Four Reasons to Refer Your Patient to an Orthopedic Surgeon

Would you know why and/or when should you refer your patient to an orthopedic surgeon?
The answer could be somewhat tricky, especially when you have been their primary care provider for years and a non-specialist providing symptomatic management of your patient’s knee osteoarthritis. Inevitably, all patients with knee arthritis will progress to end-stage arthritis as they age. However, knowing when to refer patients out to orthopedic surgical counseling and evaluation for possible knee replacement will be easier if you keep the following four conditional circumstances in mind since this ailment/disease symptomatic time interval advances differently in most people.

Expert Insights
Four Reasons to Refer Your Patient to an Orhotpedic Surgeon

1. Worsening OA symptoms:
The patient will report that their Knee pain (arthralgia), stiffness, duration, intensity, and frequency have worsened over a period of days, weeks, months, or even years since you first began managing their symptoms. They are recurring more intensely and unabating despite prior and current symptomatic treatment modalities used including PT. They even have developed nonactivity-related pain, either pain at rest or nocturnally— oftentimes both.

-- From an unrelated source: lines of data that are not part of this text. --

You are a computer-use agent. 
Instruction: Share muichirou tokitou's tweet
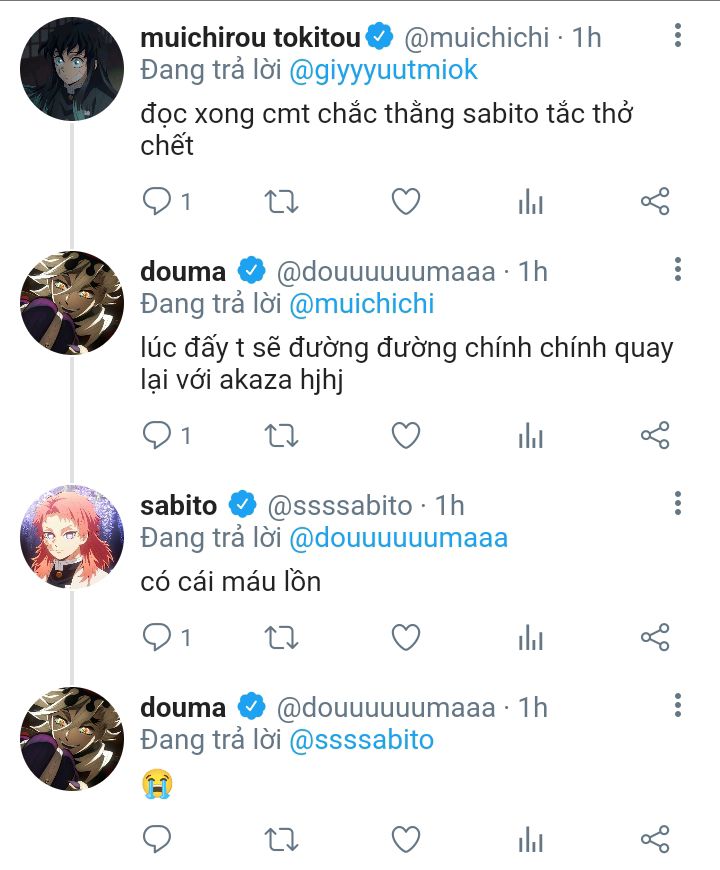coord(654,203)
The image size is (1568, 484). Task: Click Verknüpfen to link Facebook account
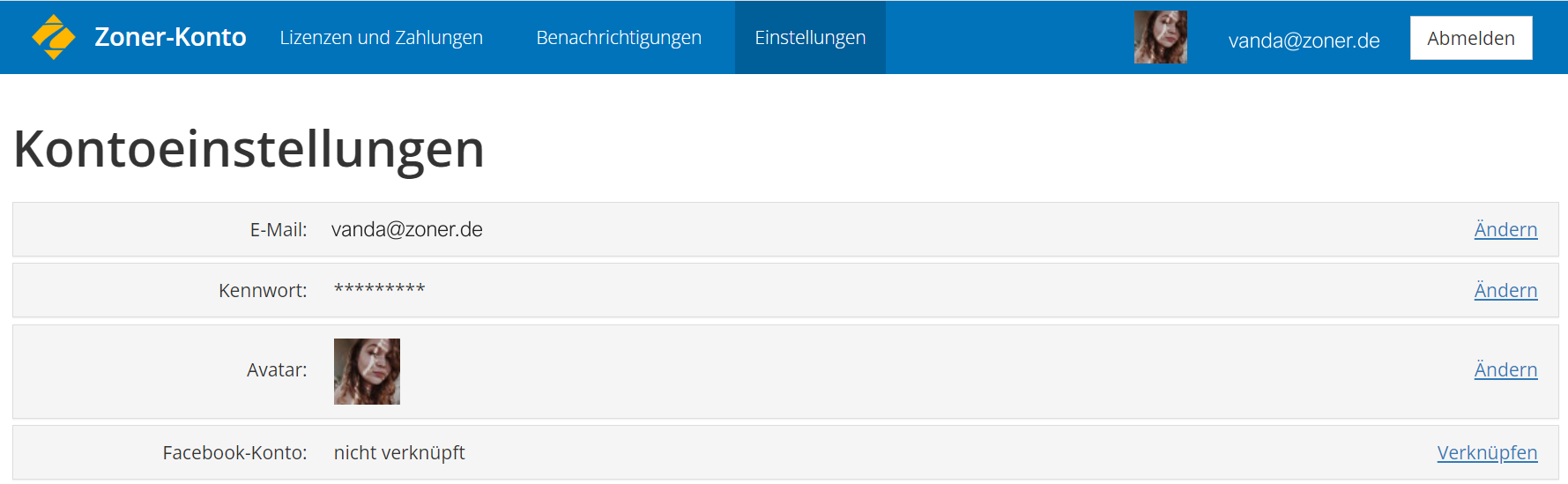(x=1487, y=452)
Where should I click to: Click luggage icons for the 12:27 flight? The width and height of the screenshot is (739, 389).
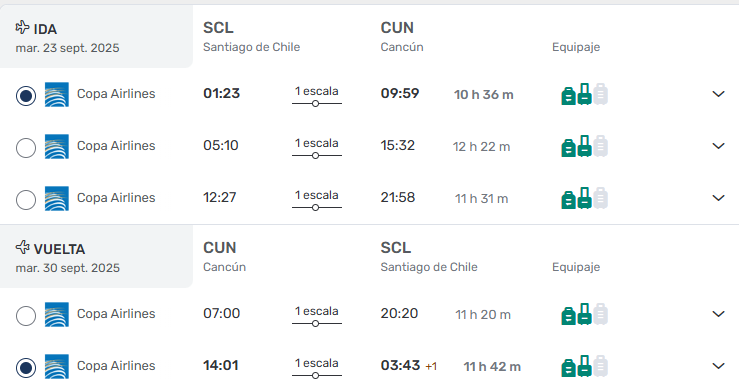584,198
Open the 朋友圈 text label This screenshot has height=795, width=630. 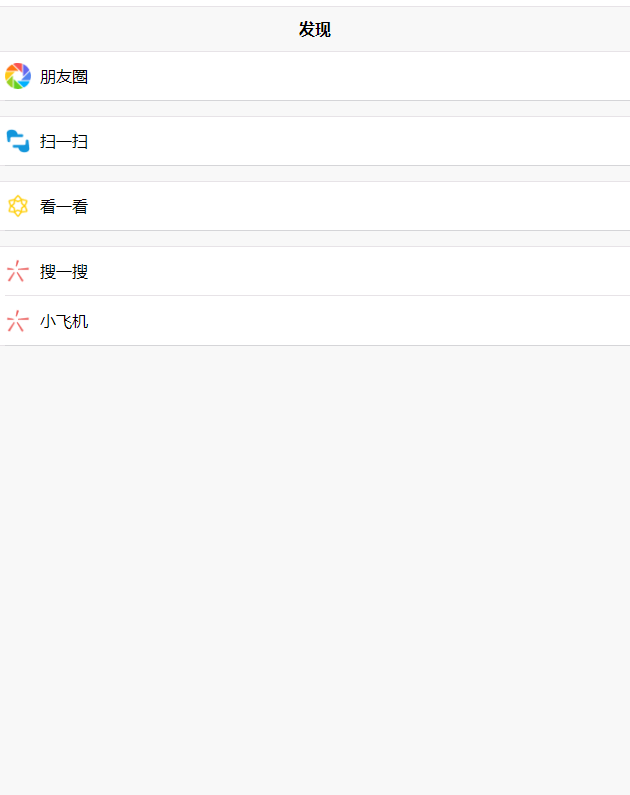[64, 76]
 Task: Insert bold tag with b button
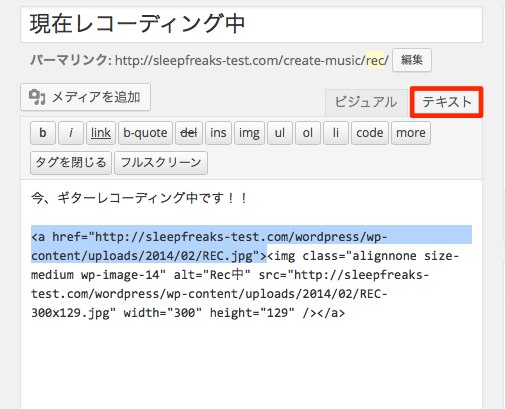[x=43, y=133]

In other words, they have pain around the clock severely impacting their lives.

2. Worsening functional abilities:
The patient will describe their activities of daily living (ADLs) have or are becoming more difficult to perform or restrictive. They have more difficulty ambulating longer distances(shopping), dressing themselves, or simply performing any household chores as they used to. Again, their Knee pain (arthralgia) has become unbearable and is the main limiting factor, thus restricting their ability to even enjoy any recreational activities they used to (i.e. bike riding, golfing, and other low-impact activities).

3. Failed Pharmacologic Pain Control:
The patient will discuss that despite the various pain medication regimen combinations tried and revised during their care, they subjectively ascribe their pain remaining most unrelieved in their view. In many cases, even injectable therapy (i.e. corticosteroids, or even Intra-articular Hyaluronic acid: Euflexa/Synvysc/Surpartz–current brand names in the marketplace) falls short of their expectations. For example, they relate the efficacy and

duration of steroid symptomatic relief have decreased considerably in their estimation compared to when initially started; instead of lasting 2 or 3 months, now it only lasts a week or 1 day in their advanced arthritic knees for which some patients would decline further continuation of this treatment modality at that point.

4. Worsening Radiographic Changes:
As your patient’s knee arthritis worsens symptomatically so do their radiographic findings. As time progresses, your initial and subsequent surveillance knee x-rays unequivocally confirm the initial subtle bony changes of joint-space narrowing have become bone-on-bone. Plus, now you would see the bony spurs (osteophytes) formation increase in numbers along with sclerosing lines. Also, the loss of smooth cortical bony surfaces or even the development of bony cysts would become more notable compared to when initially seen in some cases depending on the stage you assumed care of the patient during their arthritic journey.

Take Away

In the world of inter-related medicine (primary care and specialty care), collaborative practices not only plays a crucial role in providing effective comprehensive care but, more importantly, facilitate the timely adjustments to the treatment plan and patient’s emerging treatment and/or lifestyle concerns related to the burden diseased state they face.

By knowing time-specific specialty criteria referral (as discussed), the primary care provider will stand to gain optimal medical care outcomes when recognizing and addressing the needs of his patients deserving of higher care (orthopedic surgery) when clinically warranted.